Weekly dilemma: icy conditions and temporary staff

Q Icy conditions have made the high street our store is on practically impossible to commute down. The cold weather has meant a significant decline in customers and the temporary staff we have recruited are no longer needed. Can we terminate their contracts early?

A If you have recently recruited these temporary staff to provide cover only for the Christmas and New Year period, it is unlikely that they will be able to bring claims for unfair dismissal. Generally, unless an employee has at least 12 months’ service, they will not be able to bring a claim in relation to their dismissal. However, you should be careful if you have hired the temporary worker on previous occasions when short of staff as the gaps between periods of employment may not always mean that their continuous service is broken.

There are also exceptions where the 12-month service requirement will not apply. An employee is protected against being dismissed where the reason for dismissal relates to their reliance upon a number of statutory employment rights. So, for example, if the employee can persuade an employment tribunal that the real reason for their dismissal was that they had taken a day off to care for a dependant in an emergency, then regardless of their length of service you might be facing a claim for unfair dismissal. In these types of circumstance, the dismissal is regarded as automatically unfair by a tribunal.

Similarly, protection against discrimination will apply for all your temporary workers, irrespective of their length of service. This might be an issue where you are dismissing some temporary staff but not others. Those selected for dismissal may challenge the decision on the basis that it is discriminatory, for example, on the grounds that most dismissed were women or were of a particular ethnic origin.

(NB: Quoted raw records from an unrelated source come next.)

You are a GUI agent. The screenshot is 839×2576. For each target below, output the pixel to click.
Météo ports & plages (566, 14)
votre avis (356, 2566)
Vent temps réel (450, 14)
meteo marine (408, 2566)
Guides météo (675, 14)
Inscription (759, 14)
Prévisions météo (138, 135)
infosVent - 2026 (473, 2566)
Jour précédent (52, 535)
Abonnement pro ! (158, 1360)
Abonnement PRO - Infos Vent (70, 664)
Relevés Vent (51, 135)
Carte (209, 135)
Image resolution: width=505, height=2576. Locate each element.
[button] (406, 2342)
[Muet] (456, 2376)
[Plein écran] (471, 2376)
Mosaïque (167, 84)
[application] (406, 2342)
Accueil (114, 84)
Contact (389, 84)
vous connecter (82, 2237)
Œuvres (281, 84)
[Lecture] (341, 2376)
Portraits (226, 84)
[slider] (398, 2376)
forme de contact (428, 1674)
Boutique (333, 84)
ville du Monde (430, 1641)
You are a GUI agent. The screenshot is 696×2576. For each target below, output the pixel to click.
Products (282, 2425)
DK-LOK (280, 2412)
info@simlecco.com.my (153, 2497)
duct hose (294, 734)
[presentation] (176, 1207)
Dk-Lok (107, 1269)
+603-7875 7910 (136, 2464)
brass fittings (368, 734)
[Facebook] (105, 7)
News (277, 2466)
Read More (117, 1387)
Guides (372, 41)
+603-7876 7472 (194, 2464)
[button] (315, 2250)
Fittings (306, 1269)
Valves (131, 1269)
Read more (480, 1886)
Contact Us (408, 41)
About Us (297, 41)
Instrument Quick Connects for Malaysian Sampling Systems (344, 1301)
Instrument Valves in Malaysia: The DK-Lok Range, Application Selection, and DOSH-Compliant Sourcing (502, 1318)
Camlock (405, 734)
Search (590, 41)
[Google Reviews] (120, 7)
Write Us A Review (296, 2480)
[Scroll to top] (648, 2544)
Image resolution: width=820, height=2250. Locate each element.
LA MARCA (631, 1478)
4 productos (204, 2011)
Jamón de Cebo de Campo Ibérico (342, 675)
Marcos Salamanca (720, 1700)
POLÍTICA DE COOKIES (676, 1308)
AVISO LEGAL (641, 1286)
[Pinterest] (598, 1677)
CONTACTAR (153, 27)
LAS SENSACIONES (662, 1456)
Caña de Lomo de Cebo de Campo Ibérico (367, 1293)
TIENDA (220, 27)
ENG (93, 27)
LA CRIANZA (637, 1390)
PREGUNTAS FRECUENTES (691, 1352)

Apart from statutory rights that the employee may or may not be able to rely upon, you will also need to take into account your contractual obligations to them. In particular, you should check if the contract provides for a fixed period of employment. Unless there is a clause allowing you to give notice early, you will be liable to pay compensation. In any event, you will be bound by the notice requirements and you will have to pay any benefits accrued up to the date the contract comes to an end. This would include accrued holiday pay.